• [PROBLEMS TO WORK ON]:
1. Please return the passage of the lottery article below, beginning at the words "We recognize education" and stopping after "funding to education.".
2. According to the lottery article below, what share of every dollar did the ballot language say the Lottery would send to public schools?

We recognize education as a great equalizer. It provides opportunity for all children of any economic class to have a chance at success.
That is one of the main reasons voters created a California State Lottery in 1984 — to provide an ongoing means of additional money to benefit schools. Ballot language stated the Lottery would send “at least 34%” of every dollar to public schools.
In 2010, in the midst of the Great Recession, the Legislature relaxed that requirement, allowing the Lottery to provide bigger prize payouts figuring that would increase lottery sales, ultimately providing more money to schools. With the change came the directive to set prize payout amounts in such a way as to ensure providing the maximum possible funding to education.
Sadly, no “jackpot joy” ensued, at least not for schools.
Last year I wanted to determine funding for computer science programs. During that research, it was puzzling that the numbers from the Lottery weren’t adding up. After analyzing profits and expenditures, it became clear that while revenues for the Lottery were skyrocketing, funds for schools remained flat.

• [DATA EXTRACT]:
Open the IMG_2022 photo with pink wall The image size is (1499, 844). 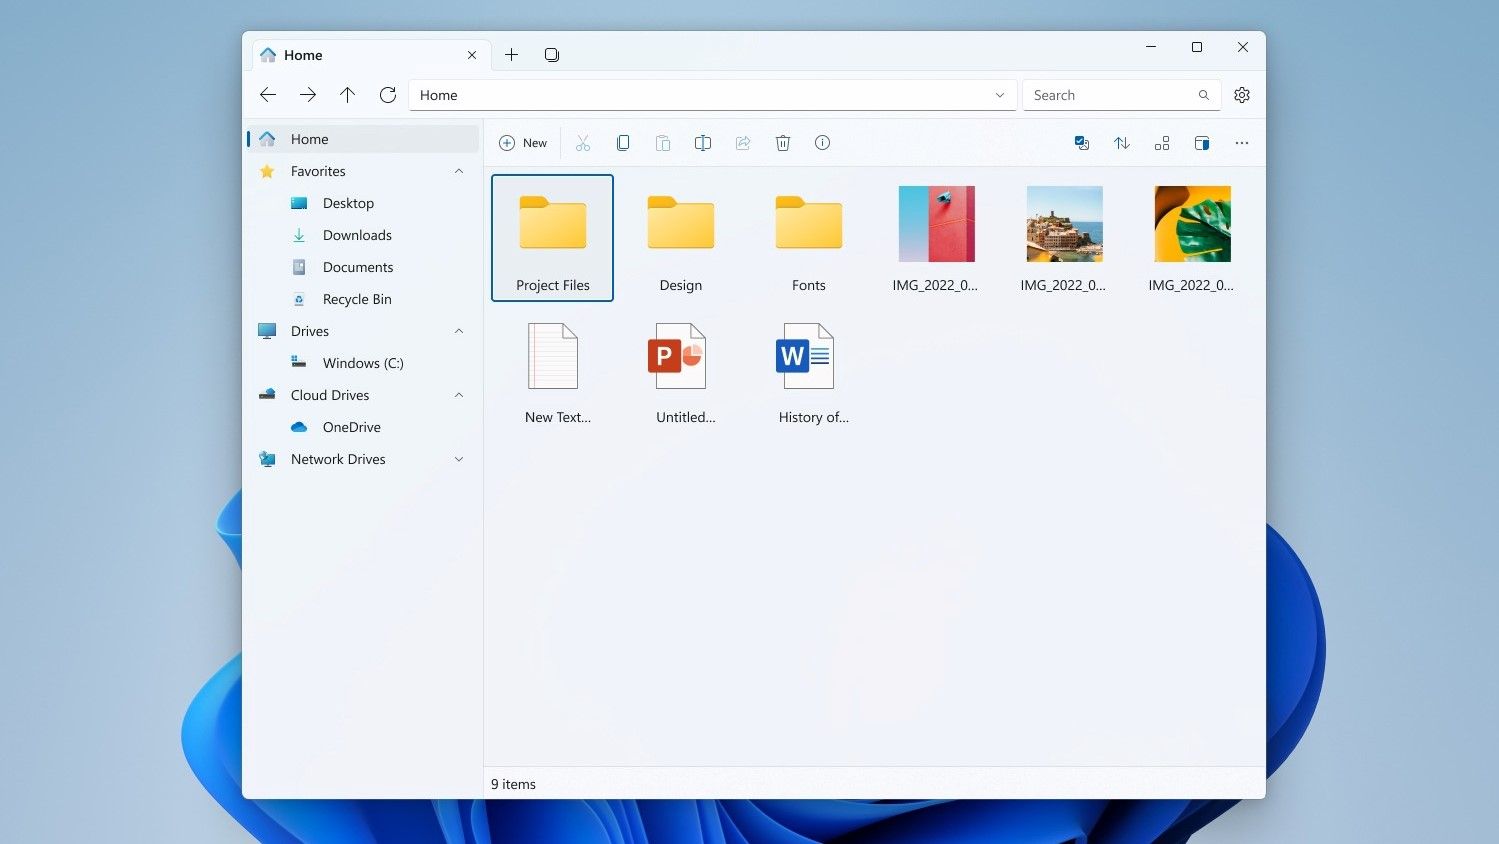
--
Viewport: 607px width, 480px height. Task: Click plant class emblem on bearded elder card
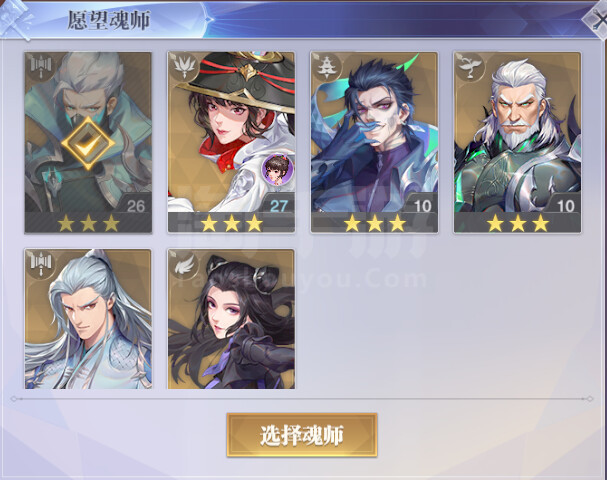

• [ANSWERS GIVEN]:
1.
We recognize education as a great equalizer. It provides opportunity for all children of any economic class to have a chance at success.
That is one of the main reasons voters created a California State Lottery in 1984 — to provide an ongoing means of additional money to benefit schools. Ballot language stated the Lottery would send “at least 34%” of every dollar to public schools.
In 2010, in the midst of the Great Recession, the Legislature relaxed that requirement, allowing the Lottery to provide bigger prize payouts figuring that would increase lottery sales, ultimately providing more money to schools. With the change came the directive to set prize payout amounts in such a way as to ensure providing the maximum possible funding to education.

2. At least 34%.